━━━ Data provided ━━━

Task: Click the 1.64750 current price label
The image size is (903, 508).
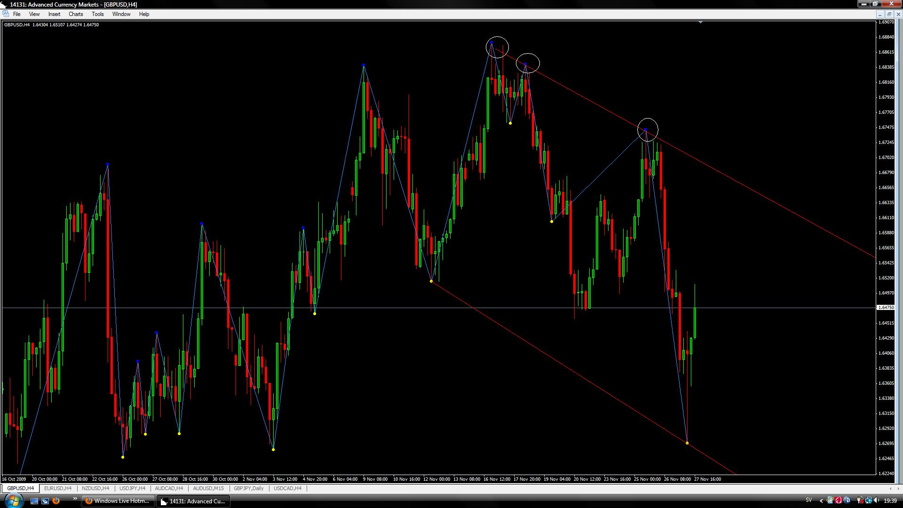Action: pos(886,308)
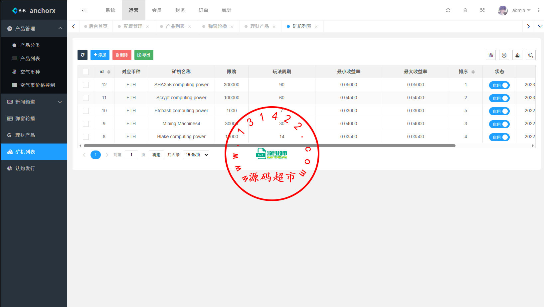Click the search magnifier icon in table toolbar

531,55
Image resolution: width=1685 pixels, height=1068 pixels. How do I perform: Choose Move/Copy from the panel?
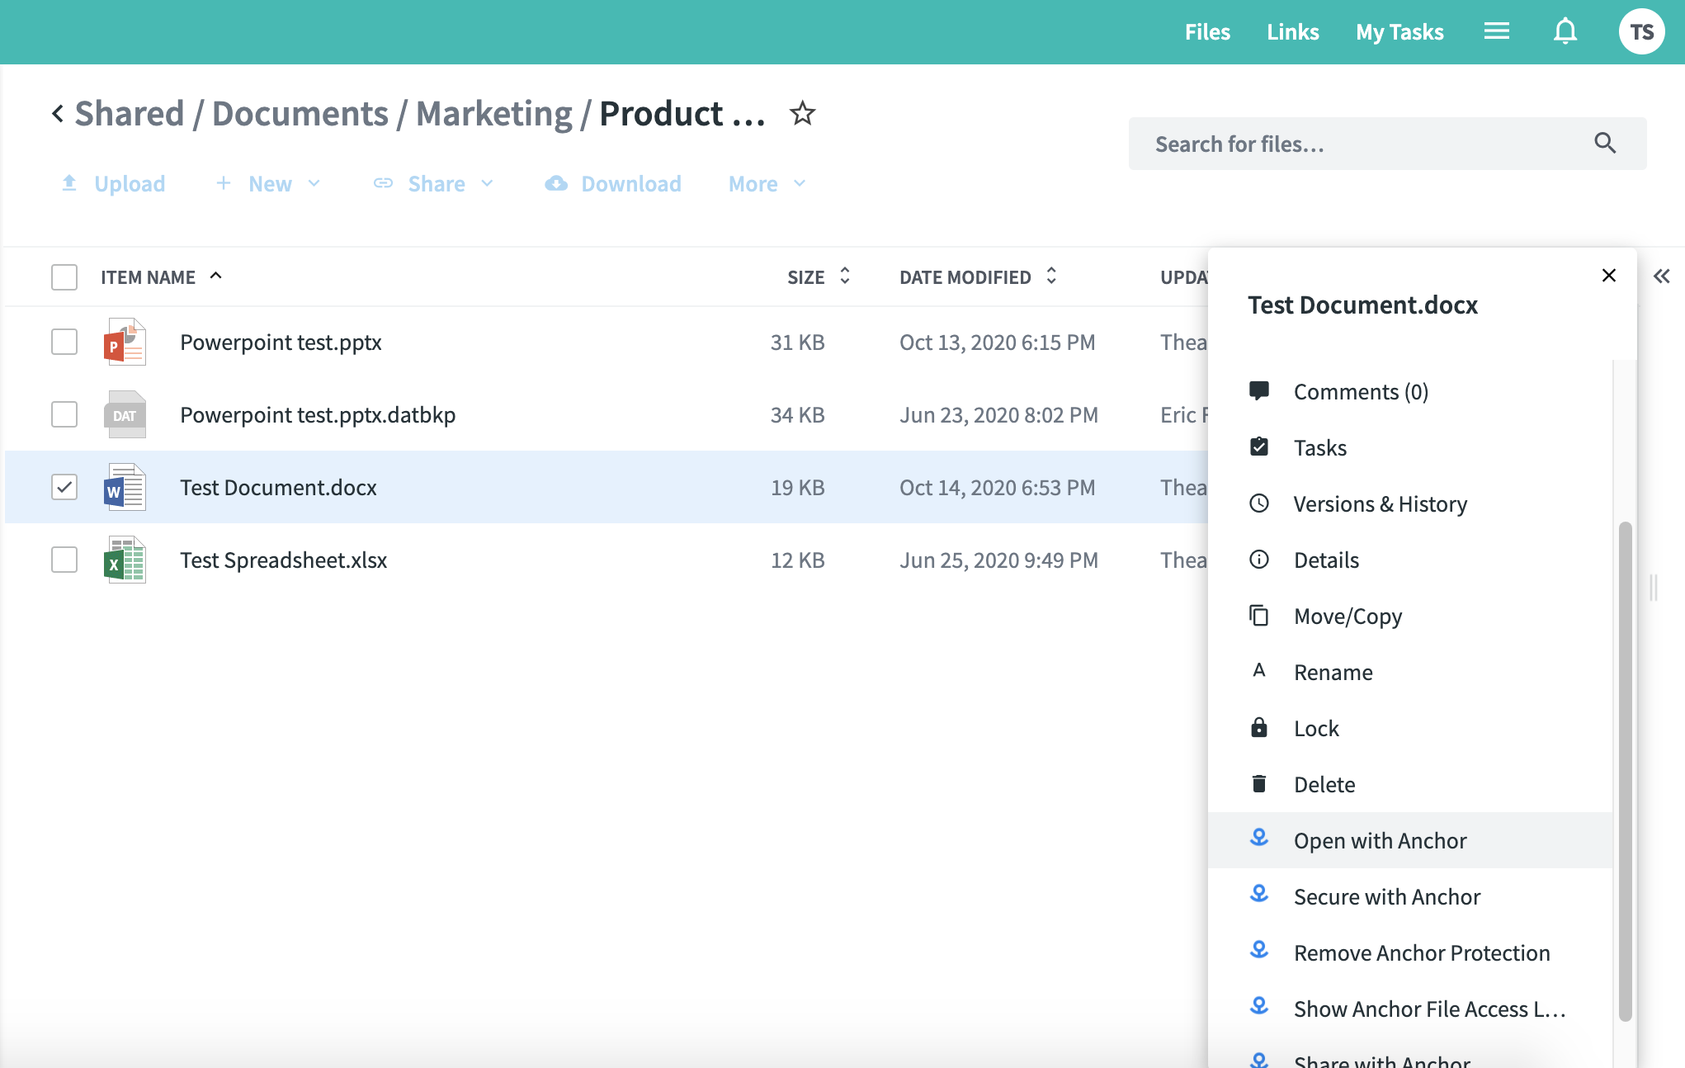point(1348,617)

━━━

Action item »
A word-for-word copy of all the data is required, minus the pictures.

Reply to the exercise »
Task: Click the 1.64750 current price label
The image size is (903, 508).
Action: pos(886,308)
Click the search magnifier icon in table toolbar

531,55
Image resolution: width=1685 pixels, height=1068 pixels. How do I perform: Choose Move/Copy from the panel?
point(1348,617)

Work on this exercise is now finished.